• [Requisitos de la tarea]: Continúa el artículo sobre lo que cobra Neymar en el PSG a partir de su última oración.

• [Fragmento seleccionado]:
◆ ◆ ◆

Neymar ya cobra hasta por saludar a los aficionados

Divos caprichosos del balón y jóvenes encumbrados prematuramente al estrellato que celebran goles para aumentar su cuenta de billetes, millones de ellos, frente a gladiadores que morían con las botas de tacos puestas por la satisfacción de honrar a un escudo y a una ciudad o simplemente por el mayor de los premios para un futbolista: sentir el cariño de su hinchada a través de una ovación. Deporte nacido a finales del siglo XIX alrededor de las fábricas inglesas, aquel sentimiento trabajador que facilitó el impulso mundial del fútbol permanece intacto en las gradas, pero en los grandes vestuarios reina ahora el lujo y el glamur. Taquillas en las que los jugadores más mediáticos, como Neymar, además de ropa carísima y relojes de miles de euros, también guardan los secretos inconfesables de sus fichajes. Las cláusulas del contrato del astro brasileño con el PSG, sin embargo, han salido a la luz en un documental emitido por «France 2» y la controversia se ha desatado entre la afición del conjunto parisino extendiéndose rápidamente por todo el país. El delantero, según ha trascendido, cobra 375.000 euros por aplaudir a los seguidores de su equipo al término de los partidos. No es el único porque también se ha sabido que su compatriota Thiago Silva se embolsa 33.000 euros por ese motivo. El agradecimiento de las estrellas a los fieles ya tampoco resulta gratuito en el fútbol moderno.

◆ ◆ ◆

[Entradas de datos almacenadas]
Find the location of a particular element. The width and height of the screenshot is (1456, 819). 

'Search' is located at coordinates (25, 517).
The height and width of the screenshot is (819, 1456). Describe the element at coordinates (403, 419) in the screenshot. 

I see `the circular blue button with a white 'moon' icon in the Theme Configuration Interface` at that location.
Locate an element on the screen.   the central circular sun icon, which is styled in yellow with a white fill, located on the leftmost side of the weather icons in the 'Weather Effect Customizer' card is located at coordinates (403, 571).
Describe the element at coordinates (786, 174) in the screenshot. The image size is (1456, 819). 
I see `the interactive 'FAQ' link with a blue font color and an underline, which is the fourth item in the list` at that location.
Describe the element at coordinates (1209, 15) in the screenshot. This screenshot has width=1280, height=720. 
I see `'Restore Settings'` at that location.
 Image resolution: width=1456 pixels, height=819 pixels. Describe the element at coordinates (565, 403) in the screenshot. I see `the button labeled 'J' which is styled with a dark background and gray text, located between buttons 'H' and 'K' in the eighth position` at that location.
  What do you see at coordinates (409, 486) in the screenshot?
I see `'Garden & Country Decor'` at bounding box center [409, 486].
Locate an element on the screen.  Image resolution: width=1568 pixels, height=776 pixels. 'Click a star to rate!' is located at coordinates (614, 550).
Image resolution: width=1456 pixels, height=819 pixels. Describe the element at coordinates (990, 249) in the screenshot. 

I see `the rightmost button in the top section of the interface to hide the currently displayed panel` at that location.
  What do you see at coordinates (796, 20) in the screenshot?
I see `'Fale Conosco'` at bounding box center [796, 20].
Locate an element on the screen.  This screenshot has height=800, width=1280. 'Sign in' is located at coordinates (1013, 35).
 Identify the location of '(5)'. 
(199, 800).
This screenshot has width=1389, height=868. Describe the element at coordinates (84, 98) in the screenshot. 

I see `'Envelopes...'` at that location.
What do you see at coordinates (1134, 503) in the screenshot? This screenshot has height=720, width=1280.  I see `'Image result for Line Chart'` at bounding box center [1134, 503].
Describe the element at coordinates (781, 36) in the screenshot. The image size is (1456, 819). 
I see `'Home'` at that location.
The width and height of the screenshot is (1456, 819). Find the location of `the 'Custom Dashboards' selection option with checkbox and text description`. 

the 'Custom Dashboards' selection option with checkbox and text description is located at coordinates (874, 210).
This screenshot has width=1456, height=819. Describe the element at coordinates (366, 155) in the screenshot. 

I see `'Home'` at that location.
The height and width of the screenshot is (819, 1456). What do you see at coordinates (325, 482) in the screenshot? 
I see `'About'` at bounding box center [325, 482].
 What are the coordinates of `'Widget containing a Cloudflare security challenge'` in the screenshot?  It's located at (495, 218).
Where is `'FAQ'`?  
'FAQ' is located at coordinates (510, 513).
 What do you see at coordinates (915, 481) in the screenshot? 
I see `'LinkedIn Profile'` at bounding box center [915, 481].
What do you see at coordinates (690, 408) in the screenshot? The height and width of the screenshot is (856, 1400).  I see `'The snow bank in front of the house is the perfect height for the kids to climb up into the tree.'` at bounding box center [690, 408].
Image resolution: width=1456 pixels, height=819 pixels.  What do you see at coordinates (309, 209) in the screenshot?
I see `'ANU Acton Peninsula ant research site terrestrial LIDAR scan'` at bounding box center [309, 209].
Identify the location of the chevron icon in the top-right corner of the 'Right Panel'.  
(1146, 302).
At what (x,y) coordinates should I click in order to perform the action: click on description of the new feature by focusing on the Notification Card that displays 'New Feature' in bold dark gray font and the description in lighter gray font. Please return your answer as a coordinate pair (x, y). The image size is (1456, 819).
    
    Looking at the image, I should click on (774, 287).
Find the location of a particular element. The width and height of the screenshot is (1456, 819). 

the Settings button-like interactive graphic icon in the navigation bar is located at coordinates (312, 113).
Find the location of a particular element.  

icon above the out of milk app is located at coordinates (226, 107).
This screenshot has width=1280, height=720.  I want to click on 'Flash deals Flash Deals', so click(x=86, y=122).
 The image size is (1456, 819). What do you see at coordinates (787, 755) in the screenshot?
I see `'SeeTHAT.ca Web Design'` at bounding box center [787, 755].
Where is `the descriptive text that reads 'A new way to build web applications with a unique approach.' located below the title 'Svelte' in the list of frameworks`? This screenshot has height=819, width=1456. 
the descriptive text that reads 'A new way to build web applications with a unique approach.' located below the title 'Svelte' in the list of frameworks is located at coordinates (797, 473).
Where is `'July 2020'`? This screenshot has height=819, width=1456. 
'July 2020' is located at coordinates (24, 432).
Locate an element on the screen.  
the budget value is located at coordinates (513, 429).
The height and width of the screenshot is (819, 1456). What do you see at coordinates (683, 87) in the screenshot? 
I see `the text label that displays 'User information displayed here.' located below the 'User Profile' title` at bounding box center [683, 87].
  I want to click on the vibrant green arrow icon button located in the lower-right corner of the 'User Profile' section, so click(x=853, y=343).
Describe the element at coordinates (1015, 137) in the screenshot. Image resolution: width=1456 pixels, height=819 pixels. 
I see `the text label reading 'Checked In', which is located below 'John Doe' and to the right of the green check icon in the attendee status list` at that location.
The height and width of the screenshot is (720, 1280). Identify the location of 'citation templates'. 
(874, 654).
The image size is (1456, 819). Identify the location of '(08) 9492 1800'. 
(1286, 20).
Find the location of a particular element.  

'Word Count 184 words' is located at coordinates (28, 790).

◆ ◆ ◆

• [Respuesta a continuación]:
El PSG salió al paso tras el revuelo generado en Francia para explicar que en el club parisino existe un código de ética que los jugadores, no solo Neymar, deben cumplir a rajatabla para poder cobrar una prima económica que figura en sus contratos. Una de las curiosas exigencias es saludar al público tras los partidos, pero los futbolistas también deben tener a lo largo de la temporada un comportamiento ejemplar con los árbitros, ser puntuales, respetar a los medios de comunicación y abstenerse de apostar en competiciones en las que participa su equipo. Normas de conducta habituales en otros clubes que en el caso del gigante del fútbol galo acarrean un premio económico. Un nuevo golpe, y casi definitivo, para los nostálgicos que se lamentan de que el romanticismo tenga cada vez menos hueco en el fútbol del siglo XIX.

La información sobre las interioridades del PSG llegó después de que los papeles de «Football Leaks» desvelaran detalles de la negociación que terminó con el fichaje de Mbappé por el conjunto parisino (2017). El joven delantero, además de premios millonarios en caso de ganar la Bota de Oro, llegó a pedir un jet privado pagado por su club, que se negó. Pero no a otros de sus caprichos: un mayordomo, un chófer y un asistente personal. La frivolidad golea en el nuevo fútbol.